Stored records:

====================

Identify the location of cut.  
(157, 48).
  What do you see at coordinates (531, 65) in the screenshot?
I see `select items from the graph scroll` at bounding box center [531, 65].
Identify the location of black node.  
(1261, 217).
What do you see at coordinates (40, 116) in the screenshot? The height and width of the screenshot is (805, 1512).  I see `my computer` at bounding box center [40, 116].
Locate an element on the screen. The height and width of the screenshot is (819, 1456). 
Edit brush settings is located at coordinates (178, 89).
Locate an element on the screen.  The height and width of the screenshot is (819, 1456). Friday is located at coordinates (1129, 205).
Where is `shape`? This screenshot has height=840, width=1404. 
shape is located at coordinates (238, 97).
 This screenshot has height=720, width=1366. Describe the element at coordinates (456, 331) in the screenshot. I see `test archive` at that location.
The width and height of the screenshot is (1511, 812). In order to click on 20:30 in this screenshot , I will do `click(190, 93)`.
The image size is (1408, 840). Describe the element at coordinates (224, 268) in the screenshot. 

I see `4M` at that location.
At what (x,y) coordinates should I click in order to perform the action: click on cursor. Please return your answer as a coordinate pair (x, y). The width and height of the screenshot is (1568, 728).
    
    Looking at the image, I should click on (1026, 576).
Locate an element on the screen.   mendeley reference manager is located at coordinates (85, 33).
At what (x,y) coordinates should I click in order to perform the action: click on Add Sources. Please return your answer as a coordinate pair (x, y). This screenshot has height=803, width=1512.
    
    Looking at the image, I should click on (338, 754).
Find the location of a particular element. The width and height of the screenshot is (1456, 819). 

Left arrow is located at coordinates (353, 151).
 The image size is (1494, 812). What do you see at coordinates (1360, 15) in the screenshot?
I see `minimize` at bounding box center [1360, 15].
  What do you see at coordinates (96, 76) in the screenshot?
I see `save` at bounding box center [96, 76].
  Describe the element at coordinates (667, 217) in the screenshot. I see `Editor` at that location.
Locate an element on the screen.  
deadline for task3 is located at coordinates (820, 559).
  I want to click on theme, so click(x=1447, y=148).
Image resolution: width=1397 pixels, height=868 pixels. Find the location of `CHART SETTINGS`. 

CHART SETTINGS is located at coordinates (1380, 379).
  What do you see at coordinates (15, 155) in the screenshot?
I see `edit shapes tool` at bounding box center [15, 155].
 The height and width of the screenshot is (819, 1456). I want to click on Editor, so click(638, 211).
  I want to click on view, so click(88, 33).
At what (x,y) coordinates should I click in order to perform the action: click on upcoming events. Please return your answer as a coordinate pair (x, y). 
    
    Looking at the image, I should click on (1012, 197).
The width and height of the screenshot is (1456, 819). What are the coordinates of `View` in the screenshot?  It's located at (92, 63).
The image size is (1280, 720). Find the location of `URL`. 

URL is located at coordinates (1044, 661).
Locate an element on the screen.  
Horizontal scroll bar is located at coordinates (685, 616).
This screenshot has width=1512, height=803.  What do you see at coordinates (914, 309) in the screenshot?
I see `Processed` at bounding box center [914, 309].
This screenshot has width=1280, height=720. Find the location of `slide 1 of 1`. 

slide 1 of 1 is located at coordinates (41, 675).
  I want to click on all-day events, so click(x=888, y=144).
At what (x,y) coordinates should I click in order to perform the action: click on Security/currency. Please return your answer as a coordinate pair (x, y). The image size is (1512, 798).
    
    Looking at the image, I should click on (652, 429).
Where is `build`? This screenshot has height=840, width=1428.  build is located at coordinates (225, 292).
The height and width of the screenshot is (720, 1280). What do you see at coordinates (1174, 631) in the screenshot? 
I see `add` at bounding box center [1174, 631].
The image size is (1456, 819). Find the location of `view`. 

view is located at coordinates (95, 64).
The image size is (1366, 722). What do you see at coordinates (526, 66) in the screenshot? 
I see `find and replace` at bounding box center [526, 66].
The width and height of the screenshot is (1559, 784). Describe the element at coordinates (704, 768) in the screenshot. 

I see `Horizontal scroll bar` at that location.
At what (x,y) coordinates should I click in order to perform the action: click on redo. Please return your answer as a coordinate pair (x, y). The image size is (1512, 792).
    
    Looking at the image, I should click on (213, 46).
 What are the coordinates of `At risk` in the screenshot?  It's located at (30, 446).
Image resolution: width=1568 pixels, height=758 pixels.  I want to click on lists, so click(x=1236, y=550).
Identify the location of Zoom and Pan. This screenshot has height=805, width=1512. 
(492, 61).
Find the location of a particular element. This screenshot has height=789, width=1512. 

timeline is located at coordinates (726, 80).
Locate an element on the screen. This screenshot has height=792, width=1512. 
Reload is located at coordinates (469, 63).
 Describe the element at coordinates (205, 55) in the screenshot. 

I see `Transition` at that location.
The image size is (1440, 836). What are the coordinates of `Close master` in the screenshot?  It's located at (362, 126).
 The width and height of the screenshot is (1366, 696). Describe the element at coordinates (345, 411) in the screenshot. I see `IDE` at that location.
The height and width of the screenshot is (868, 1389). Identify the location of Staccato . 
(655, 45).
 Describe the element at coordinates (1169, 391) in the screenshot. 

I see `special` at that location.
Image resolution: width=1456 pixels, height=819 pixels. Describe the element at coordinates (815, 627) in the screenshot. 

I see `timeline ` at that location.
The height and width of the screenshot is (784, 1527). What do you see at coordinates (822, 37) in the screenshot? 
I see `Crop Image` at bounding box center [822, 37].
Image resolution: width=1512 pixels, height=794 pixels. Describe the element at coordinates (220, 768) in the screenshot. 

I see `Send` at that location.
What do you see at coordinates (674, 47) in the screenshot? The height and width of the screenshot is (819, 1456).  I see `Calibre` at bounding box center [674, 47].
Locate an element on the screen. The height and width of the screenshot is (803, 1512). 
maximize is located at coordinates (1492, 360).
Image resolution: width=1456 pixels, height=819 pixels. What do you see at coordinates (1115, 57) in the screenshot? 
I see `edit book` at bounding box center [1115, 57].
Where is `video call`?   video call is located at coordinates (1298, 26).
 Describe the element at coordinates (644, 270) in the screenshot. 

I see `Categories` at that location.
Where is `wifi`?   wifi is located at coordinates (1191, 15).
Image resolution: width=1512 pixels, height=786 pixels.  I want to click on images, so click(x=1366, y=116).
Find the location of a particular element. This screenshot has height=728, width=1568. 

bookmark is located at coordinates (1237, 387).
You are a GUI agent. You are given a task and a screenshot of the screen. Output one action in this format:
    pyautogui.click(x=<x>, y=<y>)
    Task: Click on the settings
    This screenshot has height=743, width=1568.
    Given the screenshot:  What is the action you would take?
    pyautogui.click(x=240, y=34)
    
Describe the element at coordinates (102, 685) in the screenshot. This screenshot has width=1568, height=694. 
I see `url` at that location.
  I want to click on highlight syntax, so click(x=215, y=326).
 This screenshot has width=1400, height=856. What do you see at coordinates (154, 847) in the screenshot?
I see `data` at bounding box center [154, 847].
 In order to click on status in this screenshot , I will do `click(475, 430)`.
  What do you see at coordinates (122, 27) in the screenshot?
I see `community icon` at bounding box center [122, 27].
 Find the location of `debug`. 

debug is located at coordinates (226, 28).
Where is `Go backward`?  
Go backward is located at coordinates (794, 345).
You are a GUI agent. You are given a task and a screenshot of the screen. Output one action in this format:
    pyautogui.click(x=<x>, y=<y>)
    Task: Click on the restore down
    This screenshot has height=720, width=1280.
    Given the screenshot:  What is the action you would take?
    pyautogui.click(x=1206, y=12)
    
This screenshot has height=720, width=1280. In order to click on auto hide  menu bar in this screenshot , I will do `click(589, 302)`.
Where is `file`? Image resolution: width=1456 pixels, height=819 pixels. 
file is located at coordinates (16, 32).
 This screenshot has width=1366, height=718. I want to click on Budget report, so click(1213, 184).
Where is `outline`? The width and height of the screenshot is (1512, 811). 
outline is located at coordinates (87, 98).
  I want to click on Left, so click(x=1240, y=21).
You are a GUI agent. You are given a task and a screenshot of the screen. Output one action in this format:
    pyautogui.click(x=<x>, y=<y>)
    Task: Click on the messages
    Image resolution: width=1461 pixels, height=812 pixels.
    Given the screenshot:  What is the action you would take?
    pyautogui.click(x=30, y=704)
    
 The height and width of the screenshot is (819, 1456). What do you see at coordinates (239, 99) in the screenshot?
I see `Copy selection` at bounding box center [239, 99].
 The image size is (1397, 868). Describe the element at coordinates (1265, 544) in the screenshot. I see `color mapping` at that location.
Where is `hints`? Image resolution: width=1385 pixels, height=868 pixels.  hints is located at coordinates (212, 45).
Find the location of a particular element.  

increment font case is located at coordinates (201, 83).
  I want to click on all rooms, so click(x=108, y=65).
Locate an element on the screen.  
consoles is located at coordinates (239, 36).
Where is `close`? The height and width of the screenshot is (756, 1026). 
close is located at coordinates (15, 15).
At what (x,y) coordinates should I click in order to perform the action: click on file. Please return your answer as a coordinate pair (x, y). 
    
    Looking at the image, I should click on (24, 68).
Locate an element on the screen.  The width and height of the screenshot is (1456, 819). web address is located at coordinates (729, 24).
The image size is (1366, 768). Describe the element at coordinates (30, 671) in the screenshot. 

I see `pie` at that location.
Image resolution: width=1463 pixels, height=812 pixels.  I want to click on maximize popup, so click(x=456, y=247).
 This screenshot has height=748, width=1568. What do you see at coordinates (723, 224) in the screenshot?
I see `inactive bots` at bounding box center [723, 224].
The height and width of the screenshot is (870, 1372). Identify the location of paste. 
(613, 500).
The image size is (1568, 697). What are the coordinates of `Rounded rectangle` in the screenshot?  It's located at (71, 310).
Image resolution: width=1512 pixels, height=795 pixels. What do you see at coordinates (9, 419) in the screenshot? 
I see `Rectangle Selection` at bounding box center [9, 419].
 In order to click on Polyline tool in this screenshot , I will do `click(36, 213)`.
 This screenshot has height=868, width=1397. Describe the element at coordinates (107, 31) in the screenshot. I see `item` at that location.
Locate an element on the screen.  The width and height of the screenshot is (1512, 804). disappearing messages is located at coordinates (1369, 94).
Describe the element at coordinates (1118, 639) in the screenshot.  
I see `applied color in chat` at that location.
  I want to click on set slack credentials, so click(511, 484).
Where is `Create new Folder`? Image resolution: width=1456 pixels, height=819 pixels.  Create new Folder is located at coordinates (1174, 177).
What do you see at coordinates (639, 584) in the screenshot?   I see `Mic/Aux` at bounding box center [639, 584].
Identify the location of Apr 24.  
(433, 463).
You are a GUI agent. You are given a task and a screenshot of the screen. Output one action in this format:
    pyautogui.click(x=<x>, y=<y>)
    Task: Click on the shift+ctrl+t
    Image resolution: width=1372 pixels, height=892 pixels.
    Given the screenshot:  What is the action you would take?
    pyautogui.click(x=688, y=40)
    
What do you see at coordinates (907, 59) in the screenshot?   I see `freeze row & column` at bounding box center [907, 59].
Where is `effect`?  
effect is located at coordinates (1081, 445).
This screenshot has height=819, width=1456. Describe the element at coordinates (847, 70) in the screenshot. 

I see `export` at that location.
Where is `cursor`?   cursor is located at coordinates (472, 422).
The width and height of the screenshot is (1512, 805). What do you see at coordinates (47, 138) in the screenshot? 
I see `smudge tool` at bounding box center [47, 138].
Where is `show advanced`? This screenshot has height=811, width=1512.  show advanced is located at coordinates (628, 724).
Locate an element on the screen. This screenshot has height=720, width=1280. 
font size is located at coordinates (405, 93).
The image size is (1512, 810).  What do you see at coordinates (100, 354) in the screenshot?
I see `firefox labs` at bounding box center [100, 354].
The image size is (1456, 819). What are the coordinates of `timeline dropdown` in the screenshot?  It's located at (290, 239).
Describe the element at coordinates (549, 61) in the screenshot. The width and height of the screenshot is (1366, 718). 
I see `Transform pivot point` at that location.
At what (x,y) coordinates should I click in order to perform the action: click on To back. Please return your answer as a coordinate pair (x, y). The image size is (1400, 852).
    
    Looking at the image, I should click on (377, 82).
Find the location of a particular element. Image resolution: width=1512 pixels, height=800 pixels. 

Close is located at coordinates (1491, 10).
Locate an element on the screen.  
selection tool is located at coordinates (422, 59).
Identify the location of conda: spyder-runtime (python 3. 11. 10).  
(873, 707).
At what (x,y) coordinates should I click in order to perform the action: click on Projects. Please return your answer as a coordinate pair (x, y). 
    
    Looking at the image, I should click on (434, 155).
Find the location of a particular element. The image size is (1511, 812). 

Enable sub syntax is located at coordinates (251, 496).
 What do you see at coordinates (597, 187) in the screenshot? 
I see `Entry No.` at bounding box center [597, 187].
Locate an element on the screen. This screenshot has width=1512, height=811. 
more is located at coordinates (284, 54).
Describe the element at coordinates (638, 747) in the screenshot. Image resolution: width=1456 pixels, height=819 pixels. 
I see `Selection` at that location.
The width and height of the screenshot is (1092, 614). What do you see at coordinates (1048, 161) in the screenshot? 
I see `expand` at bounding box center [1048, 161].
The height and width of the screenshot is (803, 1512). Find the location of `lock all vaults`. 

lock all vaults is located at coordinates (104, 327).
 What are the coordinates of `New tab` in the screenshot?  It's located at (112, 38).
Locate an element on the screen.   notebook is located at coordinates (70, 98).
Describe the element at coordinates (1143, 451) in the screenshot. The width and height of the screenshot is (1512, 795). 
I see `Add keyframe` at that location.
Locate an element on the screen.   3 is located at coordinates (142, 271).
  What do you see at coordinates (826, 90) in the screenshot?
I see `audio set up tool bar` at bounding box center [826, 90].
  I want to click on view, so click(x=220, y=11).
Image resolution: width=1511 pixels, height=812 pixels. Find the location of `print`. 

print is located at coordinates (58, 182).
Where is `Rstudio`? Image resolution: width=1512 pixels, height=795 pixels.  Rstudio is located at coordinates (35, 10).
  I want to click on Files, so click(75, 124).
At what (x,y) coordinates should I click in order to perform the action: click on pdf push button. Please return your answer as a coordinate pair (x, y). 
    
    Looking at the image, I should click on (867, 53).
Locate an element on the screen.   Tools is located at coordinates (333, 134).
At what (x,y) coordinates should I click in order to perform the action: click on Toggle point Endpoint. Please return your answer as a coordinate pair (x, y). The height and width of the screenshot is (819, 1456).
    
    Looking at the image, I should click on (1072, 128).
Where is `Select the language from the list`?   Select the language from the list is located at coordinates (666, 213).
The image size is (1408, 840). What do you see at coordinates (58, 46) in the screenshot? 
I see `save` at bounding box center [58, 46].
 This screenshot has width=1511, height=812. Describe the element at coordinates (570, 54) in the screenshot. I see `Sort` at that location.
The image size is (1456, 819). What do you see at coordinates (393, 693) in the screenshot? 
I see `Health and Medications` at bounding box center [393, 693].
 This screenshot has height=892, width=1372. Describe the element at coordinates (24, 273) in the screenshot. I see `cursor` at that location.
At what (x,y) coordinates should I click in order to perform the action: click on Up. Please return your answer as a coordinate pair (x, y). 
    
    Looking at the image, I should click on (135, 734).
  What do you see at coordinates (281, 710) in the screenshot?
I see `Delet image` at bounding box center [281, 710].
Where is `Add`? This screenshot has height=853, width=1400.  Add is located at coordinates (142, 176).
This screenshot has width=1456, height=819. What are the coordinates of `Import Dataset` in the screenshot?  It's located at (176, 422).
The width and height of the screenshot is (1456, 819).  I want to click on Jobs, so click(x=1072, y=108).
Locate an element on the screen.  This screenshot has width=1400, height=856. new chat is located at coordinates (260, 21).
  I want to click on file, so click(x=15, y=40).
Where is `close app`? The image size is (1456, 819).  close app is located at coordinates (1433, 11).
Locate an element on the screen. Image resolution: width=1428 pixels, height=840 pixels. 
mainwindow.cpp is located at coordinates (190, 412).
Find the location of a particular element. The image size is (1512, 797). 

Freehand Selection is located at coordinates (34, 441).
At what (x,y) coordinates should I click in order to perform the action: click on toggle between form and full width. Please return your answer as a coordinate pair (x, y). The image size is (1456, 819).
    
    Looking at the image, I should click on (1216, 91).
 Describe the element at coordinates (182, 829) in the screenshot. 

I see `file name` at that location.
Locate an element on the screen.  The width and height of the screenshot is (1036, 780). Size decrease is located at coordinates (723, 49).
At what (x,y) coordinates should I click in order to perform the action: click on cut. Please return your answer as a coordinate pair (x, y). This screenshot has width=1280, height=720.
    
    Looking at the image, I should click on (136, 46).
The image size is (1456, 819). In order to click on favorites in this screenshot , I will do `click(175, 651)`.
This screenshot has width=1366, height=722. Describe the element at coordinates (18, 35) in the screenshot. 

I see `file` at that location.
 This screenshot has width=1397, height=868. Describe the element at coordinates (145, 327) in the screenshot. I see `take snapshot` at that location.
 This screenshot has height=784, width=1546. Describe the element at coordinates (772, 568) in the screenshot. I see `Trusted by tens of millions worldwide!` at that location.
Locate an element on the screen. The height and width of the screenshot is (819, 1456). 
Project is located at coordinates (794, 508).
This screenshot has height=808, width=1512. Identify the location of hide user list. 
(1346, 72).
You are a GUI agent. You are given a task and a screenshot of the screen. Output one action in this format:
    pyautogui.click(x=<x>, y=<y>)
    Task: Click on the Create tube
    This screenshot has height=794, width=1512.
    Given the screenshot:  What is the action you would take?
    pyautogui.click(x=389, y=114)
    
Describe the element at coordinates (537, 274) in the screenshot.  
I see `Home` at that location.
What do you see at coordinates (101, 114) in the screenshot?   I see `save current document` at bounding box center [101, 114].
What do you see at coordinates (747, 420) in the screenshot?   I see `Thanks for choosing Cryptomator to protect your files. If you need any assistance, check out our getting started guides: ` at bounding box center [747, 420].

====================

What needs to be done: Pull out each line of the records that contains the string "slide" and list those lines.

Reply:
This screenshot has width=1280, height=720. Find the location of `slide 1 of 1`. 
slide 1 of 1 is located at coordinates (41, 675).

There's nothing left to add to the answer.